Açlığa Doymak, ‘öteki’ni anlamak üzerine kurulu bir film. Ele aldığı hikayeleri ideolojik bir çerçeveden bakmaksızın tamamen insanlık hali üzerinden değerlendiriyor oluşu da filmin artılarından. Zübeyir Şaşmaz imzalı filmlerde rastlamaya alıştığımız zikir sahneleri Açlığa Doymak filminde de karşımıza çıkıyor. Eyüp’ün yaşadığı travmaya bir dergahta şifa bulması, sabra, tahammüle ve arınmaya ancak manevi bir yoldan ulaşılabileceği mesajını veriyor. Buna karşılık aynı dergaha mensup hacı abi ve ailesinin, son dönem filmlerde sıkça karşımıza çıkmaya başlayan sonradan görme ve ileri derecede görgüsüz bir muhafazakar aile klişesiyle resmedilişi ise çok rahatsız edici. 1990’lı yılların İslamcı filmlerinde burjuva zengin aileler için kullanılan ‘amerikan barı olan evlerde otururlar, mutlaka eşlerini aldatırlar, illa ki konken masasından kalkmazlar’ klişelerinin benzer bir önyargıyla şimdilerde muhafazakar zenginler için ‘Görgüsüz, lüks restoranlara gidip elleriyle yemek yiyen, zevksiz giyinen, suratsız, kendilerinden olmayana hoşgörüsüz’ şeklinde kullanılır olması da oldukça düşündürücü.

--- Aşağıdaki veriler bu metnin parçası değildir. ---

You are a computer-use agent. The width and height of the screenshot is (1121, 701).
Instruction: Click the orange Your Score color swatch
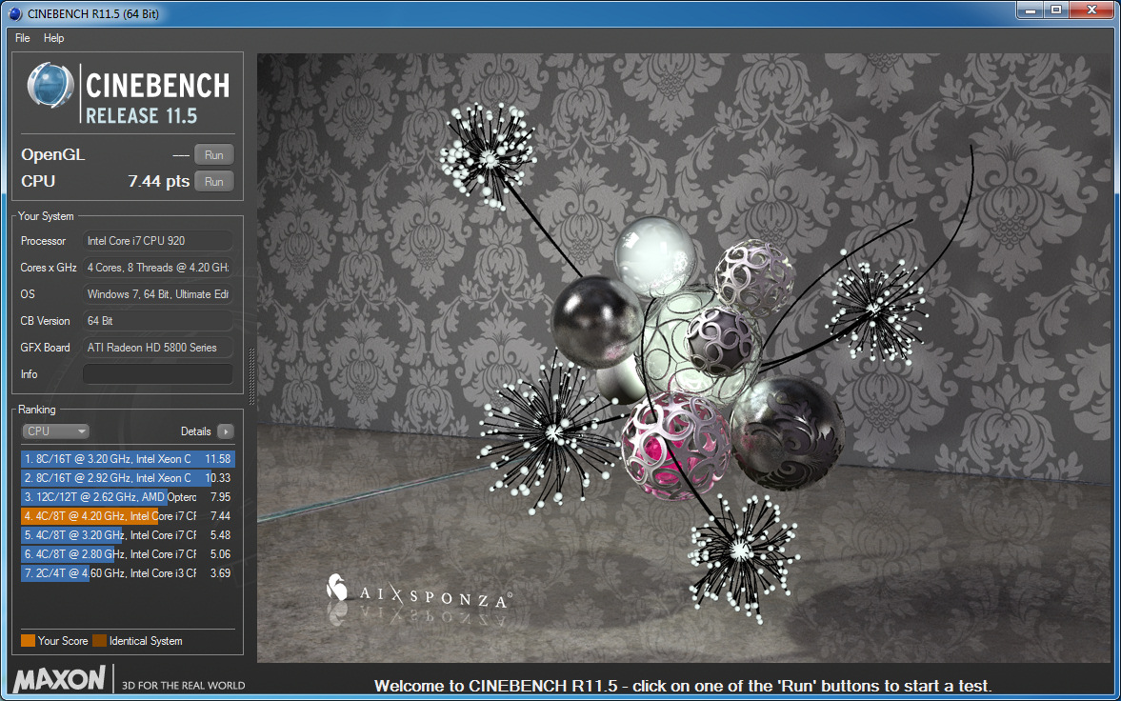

Başrollerini Mete Horozoğlu (sağda), Hazar Ergüçlü ve Didem Balçın’ın paylaştığı Açlığa Doymak’ta Ali Sürmeli, Musa Uzunlar, Lale Mansur gibi isimler
yer alıyor. Müzikleri Erkan Oğur ‘a ait filmde, hayatlarındaki yıkımlardan açlık ile çıkmaya çalışan 3 karakterin kesişen öyküleri anlatılıyor.